Je te connais, toi qui choisis de trainer tes lourdes guêtres sur les chemins boueux de mots qui taillent. C’est au bord du précipice, attiré par le vide morbide d’un néant prometteur que tu te sens vivant. Mieux vaut encore une souffrance déchirante à la contemplation désuète d’un monde merveilleusement imparfait.
Je te connais, toi qui a besoin de lutter pour sentir, encore un peu, le souffle de la vie irriguer tes muscles et ton cœur. Chaque jour plus rabougri, misérable et sec, tu voues un culte au dieu Quichotte, enchanté de sa lune terne. Tu t’illusionnes d’un pouvoir gargarisant, chimère sublime de tout ce que tu ne seras jamais.

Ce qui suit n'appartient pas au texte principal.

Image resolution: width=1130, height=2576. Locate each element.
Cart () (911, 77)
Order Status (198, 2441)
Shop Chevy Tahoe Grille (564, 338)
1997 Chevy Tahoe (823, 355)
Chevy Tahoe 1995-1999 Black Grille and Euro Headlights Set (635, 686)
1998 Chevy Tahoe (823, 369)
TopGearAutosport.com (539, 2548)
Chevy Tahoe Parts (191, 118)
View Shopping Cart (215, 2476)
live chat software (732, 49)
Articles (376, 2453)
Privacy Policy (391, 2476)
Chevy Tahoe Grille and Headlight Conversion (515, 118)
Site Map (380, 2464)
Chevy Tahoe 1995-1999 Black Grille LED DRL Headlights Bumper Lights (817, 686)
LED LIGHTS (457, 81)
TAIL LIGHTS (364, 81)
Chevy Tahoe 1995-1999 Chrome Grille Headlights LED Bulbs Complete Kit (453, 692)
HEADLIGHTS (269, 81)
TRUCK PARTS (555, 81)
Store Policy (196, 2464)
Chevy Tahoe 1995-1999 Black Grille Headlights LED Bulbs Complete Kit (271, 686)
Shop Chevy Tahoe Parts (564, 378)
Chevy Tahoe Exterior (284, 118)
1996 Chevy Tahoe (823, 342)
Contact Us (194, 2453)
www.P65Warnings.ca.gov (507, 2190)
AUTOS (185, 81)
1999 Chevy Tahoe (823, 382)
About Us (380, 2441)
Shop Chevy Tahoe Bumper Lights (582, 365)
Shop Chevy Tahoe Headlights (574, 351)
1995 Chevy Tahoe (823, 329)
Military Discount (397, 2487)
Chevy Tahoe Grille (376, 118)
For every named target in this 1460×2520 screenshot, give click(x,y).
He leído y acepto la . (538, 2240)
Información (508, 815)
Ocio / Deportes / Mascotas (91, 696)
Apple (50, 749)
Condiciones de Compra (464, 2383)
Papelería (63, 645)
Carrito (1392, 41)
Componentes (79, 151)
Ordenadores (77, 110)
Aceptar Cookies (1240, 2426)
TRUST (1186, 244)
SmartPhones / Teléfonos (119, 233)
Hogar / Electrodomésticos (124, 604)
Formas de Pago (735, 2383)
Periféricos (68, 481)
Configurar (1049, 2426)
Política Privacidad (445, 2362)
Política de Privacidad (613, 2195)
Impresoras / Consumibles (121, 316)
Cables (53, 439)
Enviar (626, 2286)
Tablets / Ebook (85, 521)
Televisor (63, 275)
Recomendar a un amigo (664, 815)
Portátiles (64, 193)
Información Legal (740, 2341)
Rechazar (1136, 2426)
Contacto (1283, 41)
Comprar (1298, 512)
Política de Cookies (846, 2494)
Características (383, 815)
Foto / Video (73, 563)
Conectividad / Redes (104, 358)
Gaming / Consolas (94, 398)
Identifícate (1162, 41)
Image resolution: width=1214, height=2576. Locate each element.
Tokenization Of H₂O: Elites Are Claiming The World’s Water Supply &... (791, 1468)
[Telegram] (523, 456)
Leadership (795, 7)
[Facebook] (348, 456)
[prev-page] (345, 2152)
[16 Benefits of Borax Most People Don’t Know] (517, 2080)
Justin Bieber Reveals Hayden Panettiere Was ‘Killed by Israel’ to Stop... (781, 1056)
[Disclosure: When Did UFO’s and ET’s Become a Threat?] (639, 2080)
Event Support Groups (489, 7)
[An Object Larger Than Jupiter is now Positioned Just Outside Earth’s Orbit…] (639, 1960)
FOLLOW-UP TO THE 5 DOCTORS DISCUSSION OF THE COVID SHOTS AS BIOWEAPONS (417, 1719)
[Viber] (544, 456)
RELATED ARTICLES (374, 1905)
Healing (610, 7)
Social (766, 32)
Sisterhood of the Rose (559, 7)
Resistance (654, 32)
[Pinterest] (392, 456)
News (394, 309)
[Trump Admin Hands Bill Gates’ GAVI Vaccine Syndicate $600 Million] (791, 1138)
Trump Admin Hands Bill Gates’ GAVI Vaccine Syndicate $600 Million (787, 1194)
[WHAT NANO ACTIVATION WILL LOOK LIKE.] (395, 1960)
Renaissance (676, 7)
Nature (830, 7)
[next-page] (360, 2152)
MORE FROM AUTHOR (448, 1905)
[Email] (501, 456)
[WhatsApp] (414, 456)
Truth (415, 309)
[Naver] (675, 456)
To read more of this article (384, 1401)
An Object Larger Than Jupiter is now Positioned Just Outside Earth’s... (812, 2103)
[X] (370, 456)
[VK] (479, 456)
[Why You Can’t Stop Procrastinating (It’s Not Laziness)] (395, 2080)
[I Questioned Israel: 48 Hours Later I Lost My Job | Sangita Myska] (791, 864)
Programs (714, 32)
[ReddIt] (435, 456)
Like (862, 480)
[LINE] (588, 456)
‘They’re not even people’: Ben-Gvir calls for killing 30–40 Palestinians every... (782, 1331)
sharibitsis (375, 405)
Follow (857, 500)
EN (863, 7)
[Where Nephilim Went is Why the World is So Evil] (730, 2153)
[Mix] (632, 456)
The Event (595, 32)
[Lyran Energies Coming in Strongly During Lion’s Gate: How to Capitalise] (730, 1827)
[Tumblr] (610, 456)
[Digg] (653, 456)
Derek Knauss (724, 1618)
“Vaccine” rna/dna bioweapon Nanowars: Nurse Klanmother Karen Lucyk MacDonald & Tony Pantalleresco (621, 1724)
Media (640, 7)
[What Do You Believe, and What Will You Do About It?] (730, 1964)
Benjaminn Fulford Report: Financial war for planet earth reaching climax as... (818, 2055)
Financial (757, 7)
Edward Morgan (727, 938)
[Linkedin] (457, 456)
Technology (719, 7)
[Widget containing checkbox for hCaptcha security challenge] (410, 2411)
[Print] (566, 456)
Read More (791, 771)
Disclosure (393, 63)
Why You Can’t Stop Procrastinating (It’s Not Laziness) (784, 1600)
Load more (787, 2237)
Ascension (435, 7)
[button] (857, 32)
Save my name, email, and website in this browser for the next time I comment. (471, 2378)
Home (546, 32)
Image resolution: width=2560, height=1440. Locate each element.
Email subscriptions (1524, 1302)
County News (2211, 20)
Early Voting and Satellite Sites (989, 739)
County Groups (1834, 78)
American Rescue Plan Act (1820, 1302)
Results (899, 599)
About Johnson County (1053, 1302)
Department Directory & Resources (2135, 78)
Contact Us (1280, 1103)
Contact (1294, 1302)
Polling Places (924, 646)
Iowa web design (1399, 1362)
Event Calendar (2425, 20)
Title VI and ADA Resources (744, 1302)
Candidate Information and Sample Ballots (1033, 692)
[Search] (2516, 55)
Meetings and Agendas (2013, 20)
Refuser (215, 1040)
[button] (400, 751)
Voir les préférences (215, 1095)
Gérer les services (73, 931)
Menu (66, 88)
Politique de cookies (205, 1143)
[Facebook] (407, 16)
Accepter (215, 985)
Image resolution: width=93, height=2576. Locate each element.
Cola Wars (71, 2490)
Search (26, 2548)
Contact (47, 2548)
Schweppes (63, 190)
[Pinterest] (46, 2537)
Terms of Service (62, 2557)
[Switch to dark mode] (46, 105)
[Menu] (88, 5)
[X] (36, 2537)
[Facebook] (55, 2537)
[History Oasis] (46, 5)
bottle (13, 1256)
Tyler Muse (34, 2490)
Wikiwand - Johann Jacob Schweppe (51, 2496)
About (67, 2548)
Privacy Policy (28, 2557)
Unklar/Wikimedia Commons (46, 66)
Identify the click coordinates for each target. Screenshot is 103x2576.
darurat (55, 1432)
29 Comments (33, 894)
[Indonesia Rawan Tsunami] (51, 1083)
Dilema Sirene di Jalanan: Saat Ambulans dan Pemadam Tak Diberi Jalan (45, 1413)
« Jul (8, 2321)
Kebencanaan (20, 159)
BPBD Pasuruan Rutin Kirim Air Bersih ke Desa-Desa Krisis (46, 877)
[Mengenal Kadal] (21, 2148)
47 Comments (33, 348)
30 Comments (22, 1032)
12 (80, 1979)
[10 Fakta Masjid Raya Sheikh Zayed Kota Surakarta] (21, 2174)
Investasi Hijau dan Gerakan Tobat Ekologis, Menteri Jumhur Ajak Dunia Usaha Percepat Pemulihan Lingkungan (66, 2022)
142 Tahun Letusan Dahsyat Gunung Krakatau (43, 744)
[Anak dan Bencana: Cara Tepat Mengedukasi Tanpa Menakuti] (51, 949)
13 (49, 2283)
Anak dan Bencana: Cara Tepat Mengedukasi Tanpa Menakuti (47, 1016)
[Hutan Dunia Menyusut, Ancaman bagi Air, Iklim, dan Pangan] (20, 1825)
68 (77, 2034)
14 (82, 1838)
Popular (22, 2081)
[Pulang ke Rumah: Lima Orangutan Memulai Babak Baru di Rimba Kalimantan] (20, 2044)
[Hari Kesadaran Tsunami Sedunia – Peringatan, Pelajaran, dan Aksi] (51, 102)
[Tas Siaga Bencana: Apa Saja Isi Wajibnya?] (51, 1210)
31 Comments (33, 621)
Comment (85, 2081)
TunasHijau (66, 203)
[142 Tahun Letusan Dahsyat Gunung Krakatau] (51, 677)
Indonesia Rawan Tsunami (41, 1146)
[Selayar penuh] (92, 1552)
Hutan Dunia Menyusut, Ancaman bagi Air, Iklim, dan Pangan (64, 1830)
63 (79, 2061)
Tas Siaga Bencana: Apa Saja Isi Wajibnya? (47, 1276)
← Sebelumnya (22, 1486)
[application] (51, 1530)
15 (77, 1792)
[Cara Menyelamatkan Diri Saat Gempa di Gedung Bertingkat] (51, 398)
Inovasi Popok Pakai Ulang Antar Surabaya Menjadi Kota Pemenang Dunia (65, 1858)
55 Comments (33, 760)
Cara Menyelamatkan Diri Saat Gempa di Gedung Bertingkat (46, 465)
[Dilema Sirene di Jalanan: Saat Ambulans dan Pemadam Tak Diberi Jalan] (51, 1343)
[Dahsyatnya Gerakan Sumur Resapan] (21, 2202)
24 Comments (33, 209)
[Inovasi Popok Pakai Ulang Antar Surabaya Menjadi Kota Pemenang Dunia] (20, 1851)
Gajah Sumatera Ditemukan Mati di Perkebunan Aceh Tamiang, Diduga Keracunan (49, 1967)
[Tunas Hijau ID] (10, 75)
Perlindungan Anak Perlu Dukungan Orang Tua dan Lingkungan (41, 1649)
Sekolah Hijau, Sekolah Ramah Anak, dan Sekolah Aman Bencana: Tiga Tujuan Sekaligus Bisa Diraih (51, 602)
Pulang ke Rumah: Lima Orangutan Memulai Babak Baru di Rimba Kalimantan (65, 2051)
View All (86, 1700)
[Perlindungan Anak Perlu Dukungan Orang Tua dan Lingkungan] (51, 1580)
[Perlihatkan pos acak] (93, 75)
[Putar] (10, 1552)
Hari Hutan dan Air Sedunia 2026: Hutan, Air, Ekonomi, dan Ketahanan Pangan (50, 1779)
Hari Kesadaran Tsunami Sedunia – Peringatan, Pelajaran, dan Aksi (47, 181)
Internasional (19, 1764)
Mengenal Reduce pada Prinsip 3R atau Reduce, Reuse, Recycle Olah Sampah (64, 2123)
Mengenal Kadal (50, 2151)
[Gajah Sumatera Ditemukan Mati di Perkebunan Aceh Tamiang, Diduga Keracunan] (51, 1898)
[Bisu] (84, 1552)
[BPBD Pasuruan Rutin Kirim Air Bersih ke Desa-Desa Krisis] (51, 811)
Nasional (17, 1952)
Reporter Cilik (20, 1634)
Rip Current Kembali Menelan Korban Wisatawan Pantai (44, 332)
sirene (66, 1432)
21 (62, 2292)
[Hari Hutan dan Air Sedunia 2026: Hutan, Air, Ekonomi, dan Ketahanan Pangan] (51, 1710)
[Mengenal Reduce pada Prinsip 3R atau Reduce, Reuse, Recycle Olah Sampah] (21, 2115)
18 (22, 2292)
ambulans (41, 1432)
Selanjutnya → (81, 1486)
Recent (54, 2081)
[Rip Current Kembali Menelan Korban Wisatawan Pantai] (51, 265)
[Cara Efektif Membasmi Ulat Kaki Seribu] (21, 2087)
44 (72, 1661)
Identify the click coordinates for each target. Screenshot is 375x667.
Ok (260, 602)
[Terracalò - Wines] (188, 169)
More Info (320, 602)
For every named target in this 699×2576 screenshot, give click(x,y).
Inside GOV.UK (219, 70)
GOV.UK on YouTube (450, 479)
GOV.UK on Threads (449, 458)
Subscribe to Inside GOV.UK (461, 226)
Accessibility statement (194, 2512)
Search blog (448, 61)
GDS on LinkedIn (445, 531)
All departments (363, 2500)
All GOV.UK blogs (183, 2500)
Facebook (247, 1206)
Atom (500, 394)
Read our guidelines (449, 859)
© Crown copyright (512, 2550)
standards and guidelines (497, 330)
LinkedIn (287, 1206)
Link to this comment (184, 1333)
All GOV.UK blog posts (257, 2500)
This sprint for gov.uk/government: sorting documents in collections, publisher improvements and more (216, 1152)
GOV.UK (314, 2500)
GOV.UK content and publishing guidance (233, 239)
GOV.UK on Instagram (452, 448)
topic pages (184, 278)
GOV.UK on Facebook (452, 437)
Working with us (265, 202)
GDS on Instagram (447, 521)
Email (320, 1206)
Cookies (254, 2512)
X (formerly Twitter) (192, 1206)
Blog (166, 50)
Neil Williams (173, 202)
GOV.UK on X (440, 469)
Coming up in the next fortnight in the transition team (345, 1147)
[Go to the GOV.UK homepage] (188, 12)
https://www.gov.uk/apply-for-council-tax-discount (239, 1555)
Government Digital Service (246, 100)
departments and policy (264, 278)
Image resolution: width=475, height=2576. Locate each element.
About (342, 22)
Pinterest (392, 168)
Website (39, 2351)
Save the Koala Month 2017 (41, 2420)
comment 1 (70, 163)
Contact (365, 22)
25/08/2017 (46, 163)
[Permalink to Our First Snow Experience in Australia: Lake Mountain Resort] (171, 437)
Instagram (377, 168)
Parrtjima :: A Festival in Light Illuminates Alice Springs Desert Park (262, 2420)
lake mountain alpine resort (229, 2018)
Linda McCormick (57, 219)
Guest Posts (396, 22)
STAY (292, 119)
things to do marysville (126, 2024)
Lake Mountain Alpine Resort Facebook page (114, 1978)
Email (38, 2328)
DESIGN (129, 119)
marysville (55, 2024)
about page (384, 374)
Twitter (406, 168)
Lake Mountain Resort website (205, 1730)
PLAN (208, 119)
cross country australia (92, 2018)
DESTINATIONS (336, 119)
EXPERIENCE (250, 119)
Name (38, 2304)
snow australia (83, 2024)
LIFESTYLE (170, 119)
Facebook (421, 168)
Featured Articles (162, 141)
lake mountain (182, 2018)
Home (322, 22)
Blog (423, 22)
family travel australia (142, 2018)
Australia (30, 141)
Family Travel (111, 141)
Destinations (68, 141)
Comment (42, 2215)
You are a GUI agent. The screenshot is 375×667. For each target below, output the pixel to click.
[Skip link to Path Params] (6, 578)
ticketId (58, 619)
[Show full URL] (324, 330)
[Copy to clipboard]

Je te connais, adorateur d’un Damien écorché qui croit encore, malgré les années, que scander de belles paroles mène à la rédemption. Tu te nourris de mots qui heurtent, de mots qui coupent ta gorge à vif. Adepte du sel sur la plaie, tu la regardes suppurer : ainsi donc, j’existe. « J’en chie donc je suis ! » aurait dit le jeune philosophe avant de grandir, avant de comprendre…
…Avant de comprendre qu’une vie est une fin en soi, avant de comprendre que chaque instant est un miracle, avant de comprendre que la paix est une victoire.
Je t’aime avec tristesse, toi qui refuses la résignation tranquille de celui qui ne cherche plus à laisser sa trace. Tu pourrais pourtant faire d’autres choix. Écouter avec douceur les gens qui te portent, comme un oiseau blessé, au fond de leur cœur. Gouter le miel de jours pour que chaque instant porte un parfum de butineuses joviales. Comprendre que c’est toi le miracle. Rien de plus beau ne sortira de tout cela, car c’est toi le sens de la vie.
Je t’aime avec tristesse, toi qui paies la double peine de ta condition mortelle. Ton temps limité, rien ne t’oblige à le gâcher dans des attentes stériles, des regrets surannés, le refus de ta condition limitée. Dépose ton fardeau et regarde le monde d’un œil paisible : les couleurs de l’automne, la fraicheur d’un matin clair, la crème de marrons… Ne vois-tu pas qu’une belle vie, ce n’est que cela ? Prendre chaque seconde avec courage et en faire des phares face aux naufrages.
La mélancolie n’est pas une preuve de grandeur ; c’est une abdication; une renonciation à la simple joie d’être ce que tu es.
Je t’aime avec tristesse, toi qui ouvrira un jour les bras, vulnérable et fier, à la quiétude de lendemains incertains ; toi qui auras déposé les armes ; toi qui auras séché les larmes. Il n’y a pas d’urgence, va à ton rythme : j’ai tout mon temps. Moi, je suis celle qui était, qui est et qui restera. Lorsque tu ne seras plus, je continuerai à me souvenir de toi : celui qui jamais n’accepta la joie simple de n’être qu’un homme et qui se refusa, dans sa soif d’absolu, la source d’un quotidien serein.